● **Task instructions**: Repeat the lines of the data that follow, please, starting at the first and stopping after the one with "info@gigabud.com.ua (1333, 1721)".
Segment Open
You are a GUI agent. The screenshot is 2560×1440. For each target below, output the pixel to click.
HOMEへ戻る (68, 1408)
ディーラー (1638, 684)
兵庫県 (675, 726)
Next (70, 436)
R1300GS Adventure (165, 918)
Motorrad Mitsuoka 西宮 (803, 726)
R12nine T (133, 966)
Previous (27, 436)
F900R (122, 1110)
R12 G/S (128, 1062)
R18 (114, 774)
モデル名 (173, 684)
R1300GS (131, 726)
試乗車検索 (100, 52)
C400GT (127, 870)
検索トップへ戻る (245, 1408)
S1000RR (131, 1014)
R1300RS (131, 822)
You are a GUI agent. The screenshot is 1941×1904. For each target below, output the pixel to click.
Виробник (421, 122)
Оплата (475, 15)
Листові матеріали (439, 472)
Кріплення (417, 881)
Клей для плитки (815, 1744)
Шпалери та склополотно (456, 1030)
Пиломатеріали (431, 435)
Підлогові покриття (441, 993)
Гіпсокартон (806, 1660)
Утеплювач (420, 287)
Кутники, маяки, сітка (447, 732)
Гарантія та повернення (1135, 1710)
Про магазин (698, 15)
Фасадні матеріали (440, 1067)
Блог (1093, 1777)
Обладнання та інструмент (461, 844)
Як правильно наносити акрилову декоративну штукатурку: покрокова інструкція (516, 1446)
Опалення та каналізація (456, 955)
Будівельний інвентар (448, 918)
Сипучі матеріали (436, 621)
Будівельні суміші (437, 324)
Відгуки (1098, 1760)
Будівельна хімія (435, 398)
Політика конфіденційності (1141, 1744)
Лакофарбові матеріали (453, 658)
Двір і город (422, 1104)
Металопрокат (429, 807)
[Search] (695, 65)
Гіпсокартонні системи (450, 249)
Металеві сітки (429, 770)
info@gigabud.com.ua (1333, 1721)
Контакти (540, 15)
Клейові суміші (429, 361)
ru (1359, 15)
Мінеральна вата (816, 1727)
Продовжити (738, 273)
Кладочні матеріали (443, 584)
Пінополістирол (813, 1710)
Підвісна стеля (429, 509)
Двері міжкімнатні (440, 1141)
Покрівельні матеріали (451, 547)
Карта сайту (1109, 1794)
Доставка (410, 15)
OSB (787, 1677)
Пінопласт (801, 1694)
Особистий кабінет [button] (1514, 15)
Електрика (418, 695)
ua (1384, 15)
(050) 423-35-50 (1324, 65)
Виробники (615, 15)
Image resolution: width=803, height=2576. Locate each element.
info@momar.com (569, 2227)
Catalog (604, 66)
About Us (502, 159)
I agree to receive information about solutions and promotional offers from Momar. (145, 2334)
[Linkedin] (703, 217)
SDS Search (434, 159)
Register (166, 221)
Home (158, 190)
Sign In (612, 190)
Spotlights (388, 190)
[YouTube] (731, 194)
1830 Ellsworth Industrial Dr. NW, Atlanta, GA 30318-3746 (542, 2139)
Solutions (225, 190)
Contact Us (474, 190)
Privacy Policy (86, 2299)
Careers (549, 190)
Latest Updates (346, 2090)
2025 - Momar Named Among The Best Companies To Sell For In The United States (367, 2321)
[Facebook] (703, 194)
Segment Closed
● **Solution for this problem**:
You are a GUI agent. The screenshot is 2560×1440. For each target below, output the pixel to click.
HOMEへ戻る (68, 1408)
ディーラー (1638, 684)
兵庫県 (675, 726)
Next (70, 436)
R1300GS Adventure (165, 918)
Motorrad Mitsuoka 西宮 (803, 726)
R12nine T (133, 966)
Previous (27, 436)
F900R (122, 1110)
R12 G/S (128, 1062)
R18 (114, 774)
モデル名 (173, 684)
R1300GS (131, 726)
試乗車検索 (100, 52)
C400GT (127, 870)
検索トップへ戻る (245, 1408)
S1000RR (131, 1014)
R1300RS (131, 822)
You are a GUI agent. The screenshot is 1941×1904. For each target below, output the pixel to click.
Виробник (421, 122)
Оплата (475, 15)
Листові матеріали (439, 472)
Кріплення (417, 881)
Клей для плитки (815, 1744)
Шпалери та склополотно (456, 1030)
Пиломатеріали (431, 435)
Підлогові покриття (441, 993)
Гіпсокартон (806, 1660)
Утеплювач (420, 287)
Кутники, маяки, сітка (447, 732)
Гарантія та повернення (1135, 1710)
Про магазин (698, 15)
Фасадні матеріали (440, 1067)
Блог (1093, 1777)
Обладнання та інструмент (461, 844)
Як правильно наносити акрилову декоративну штукатурку: покрокова інструкція (516, 1446)
Опалення та каналізація (456, 955)
Будівельний інвентар (448, 918)
Сипучі матеріали (436, 621)
Будівельні суміші (437, 324)
Відгуки (1098, 1760)
Будівельна хімія (435, 398)
Політика конфіденційності (1141, 1744)
Лакофарбові матеріали (453, 658)
Двір і город (422, 1104)
Металопрокат (429, 807)
[Search] (695, 65)
Гіпсокартонні системи (450, 249)
Металеві сітки (429, 770)
info@gigabud.com.ua (1333, 1721)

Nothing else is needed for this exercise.